Presented in Brussels on 12 November, the “European Democracy Shield” builds on existing obligations in the Digital Services Act (DSA) and introduces additional, largely non-legislative measures aimed at faster detection, coordinated response, and broader public awareness. It follows months of debate about election integrity, the misuse of generative artificial intelligence, and increasingly sophisticated campaigns attributed to foreign governments.
Under the plan, the Commission will operationalise a DSA “incidents and crisis protocol” to improve how national authorities and EU bodies coordinate when a major disinformation or influence operation is detected. While the DSA already requires very large online platforms to assess and mitigate systemic risks, the Shield is intended to link tools and actors across institutions so that interventions—such as adjustments to recommender systems, demotions, labelling, or access to trusted flaggers—can be deployed more swiftly in a cross-border setting.
In parallel, the Commission signalled sharper expectations for companies that are signatories to the EU’s voluntary Code of Practice on Disinformation. Platforms including Google, Microsoft, Meta and TikTok could be asked to step up detection and labelling of AI-generated and manipulated media, an area where platform policies remain uneven and where enforcement is complicated by cross-posting among services. The voluntary commitments sit alongside enforceable DSA duties; the Commission’s approach is to use both tracks to close operational gaps that emerge during fast-moving information incidents.
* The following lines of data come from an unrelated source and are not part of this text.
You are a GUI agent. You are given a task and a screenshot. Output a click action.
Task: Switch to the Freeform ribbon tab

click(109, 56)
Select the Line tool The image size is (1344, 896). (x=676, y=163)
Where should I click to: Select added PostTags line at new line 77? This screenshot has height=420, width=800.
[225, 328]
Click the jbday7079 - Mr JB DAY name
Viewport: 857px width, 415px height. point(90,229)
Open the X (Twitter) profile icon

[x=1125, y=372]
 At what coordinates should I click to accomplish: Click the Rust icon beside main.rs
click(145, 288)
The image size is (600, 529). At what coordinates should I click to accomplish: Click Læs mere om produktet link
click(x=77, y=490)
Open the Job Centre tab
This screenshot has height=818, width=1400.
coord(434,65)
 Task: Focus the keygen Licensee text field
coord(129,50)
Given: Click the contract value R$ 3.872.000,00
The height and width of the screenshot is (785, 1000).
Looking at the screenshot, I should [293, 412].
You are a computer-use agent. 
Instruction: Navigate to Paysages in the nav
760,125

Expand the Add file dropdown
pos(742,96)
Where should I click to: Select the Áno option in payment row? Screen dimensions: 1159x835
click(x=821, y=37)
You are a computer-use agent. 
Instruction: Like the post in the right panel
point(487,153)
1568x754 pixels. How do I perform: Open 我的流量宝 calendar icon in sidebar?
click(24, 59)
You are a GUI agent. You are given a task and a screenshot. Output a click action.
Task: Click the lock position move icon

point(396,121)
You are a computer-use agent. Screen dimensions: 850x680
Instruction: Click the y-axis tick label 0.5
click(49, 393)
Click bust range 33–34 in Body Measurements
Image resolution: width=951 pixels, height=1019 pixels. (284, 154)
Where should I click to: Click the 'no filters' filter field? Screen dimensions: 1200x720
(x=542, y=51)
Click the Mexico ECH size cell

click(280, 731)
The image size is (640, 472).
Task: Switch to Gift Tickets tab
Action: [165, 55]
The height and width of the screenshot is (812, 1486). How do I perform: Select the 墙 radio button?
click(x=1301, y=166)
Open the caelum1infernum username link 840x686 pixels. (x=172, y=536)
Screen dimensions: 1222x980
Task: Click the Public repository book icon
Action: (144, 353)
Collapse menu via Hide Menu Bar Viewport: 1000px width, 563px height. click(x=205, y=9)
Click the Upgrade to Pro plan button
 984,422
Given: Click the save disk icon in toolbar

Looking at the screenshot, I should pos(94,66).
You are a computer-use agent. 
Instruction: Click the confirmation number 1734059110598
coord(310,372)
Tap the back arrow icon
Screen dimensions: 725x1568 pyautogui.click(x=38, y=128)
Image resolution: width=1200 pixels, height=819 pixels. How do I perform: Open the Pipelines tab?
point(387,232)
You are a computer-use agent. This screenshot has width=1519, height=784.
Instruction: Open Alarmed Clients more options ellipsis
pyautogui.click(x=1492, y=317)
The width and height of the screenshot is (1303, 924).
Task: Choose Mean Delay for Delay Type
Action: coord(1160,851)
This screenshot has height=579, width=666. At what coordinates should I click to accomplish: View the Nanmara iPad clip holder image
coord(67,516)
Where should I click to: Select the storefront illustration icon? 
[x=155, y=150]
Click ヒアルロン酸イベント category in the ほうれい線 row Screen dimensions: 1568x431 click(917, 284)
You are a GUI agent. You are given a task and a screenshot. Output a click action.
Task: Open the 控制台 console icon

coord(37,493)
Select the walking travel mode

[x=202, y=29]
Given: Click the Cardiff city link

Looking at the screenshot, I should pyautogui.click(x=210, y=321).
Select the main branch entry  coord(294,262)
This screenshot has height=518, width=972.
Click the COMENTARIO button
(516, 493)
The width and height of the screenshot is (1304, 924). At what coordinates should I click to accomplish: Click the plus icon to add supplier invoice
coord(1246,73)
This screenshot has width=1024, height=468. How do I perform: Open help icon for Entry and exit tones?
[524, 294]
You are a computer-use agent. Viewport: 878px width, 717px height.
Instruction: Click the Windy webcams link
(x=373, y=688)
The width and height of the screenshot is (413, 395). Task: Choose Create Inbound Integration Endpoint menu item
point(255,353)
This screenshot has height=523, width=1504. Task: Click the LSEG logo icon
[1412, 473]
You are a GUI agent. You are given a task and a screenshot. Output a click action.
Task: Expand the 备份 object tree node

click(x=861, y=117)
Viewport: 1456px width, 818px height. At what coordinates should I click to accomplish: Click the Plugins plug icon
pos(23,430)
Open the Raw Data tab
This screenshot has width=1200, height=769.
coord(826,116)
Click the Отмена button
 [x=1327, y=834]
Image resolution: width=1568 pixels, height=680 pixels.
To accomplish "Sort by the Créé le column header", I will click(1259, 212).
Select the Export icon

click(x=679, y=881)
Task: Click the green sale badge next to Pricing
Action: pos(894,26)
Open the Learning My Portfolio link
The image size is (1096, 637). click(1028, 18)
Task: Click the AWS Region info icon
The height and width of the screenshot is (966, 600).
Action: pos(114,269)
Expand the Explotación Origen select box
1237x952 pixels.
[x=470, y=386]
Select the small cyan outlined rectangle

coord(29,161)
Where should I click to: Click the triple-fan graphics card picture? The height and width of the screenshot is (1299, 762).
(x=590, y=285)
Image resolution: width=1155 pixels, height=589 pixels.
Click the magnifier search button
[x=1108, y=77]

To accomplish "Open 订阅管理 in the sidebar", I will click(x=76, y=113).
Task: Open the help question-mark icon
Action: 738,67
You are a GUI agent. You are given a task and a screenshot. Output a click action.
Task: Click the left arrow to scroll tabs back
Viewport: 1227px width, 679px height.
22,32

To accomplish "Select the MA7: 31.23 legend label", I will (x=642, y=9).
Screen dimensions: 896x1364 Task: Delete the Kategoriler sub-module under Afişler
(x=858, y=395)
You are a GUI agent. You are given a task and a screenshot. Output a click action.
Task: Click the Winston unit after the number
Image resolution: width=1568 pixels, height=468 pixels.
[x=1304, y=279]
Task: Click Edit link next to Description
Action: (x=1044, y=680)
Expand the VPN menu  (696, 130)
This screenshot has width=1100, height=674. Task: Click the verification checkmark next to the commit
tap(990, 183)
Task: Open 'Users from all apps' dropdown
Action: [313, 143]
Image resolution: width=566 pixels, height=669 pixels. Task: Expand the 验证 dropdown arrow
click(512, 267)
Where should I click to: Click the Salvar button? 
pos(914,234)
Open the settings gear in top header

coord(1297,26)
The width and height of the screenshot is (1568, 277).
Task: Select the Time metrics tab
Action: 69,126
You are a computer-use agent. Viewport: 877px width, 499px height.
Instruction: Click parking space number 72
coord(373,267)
A new European Centre for Democratic Resilience will be established to act as a focal point for expertise, training and information-sharing among member states, EU institutions and civil society. According to the Commission, the Centre will support common situational awareness, develop playbooks for recurring threat patterns, and help align national responses with platform actions under the DSA when cross-border coordination is required. Responsibility for the Shield sits with the Commissioner for Democracy, Justice, the Rule of Law and Consumer Protection, Michael McGrath.
The strategy also addresses the role of influencers in political communication. The Commission plans a voluntary network to brief creators on relevant EU rules (including transparency obligations and limits around paid political content) and to encourage responsible amplification practices during sensitive periods such as election campaigns. Officials argue that creators—often outside formal party structures—shape audience behaviour at scale and therefore need clearer guidance on compliance and provenance standards for political and civic-process content.
Announcing the package, Mr McGrath said the Democracy Shield “connects the dots, making sure Europe’s tools and actors work together effectively in defence of our shared values,” framing the risks in terms of both election security and societal trust. His portfolio, created in the current Commission, combines democracy and rule-of-law files with consumer protection and elements of digital policy, reflecting the cross-cutting nature of the threat landscape.
Today’s proposals follow preparatory steps earlier this year, including a public consultation on the Shield and calls to support fact-checking networks. The Commission has previously indicated it would develop guidance on responsible AI use in electoral contexts and will continue funding media literacy and independent media resilience initiatives. The broader policy track links the Shield to recent EU rules on political advertising transparency and to risk-mitigation duties for very large platforms under the DSA.
Several operational questions remain. First, how the crisis protocol will trigger, and how information will flow between national regulators, EU bodies and platforms, will determine speed and effectiveness during cross-border incidents. Secondly, labelling and detection of AI-generated content require interoperable technical solutions and cooperation among platforms to avoid whack-a-mole effects. Thirdly, engagement with influencers is voluntary; uptake and adherence will need monitoring to ensure the network reaches audiences most exposed to mis- and disinformation. Lastly, while voluntary measures can be deployed quickly, the Commission will rely on the DSA’s enforcement architecture for any binding interventions, including risk assessments, audits and potential sanctions where systemic risk mitigation falls short.
The Commission’s move comes against a backdrop of heightened concern about foreign information manipulation and interference (FIMI) targeting EU states and institutions. Earlier in the year, Mr McGrath warned about intensifying efforts by hostile actors and flagged the need for more coherent defences, signalling that the Shield would be a central plank of the EU’s response.
Next steps include standing up the European Centre for Democratic Resilience and testing the DSA crisis protocol with national authorities and platforms. The Commission is expected to detail implementation timelines and governance for the Centre, along with metrics to evaluate the effectiveness of platform labelling, content provenance, and other mitigations during election periods and major crises.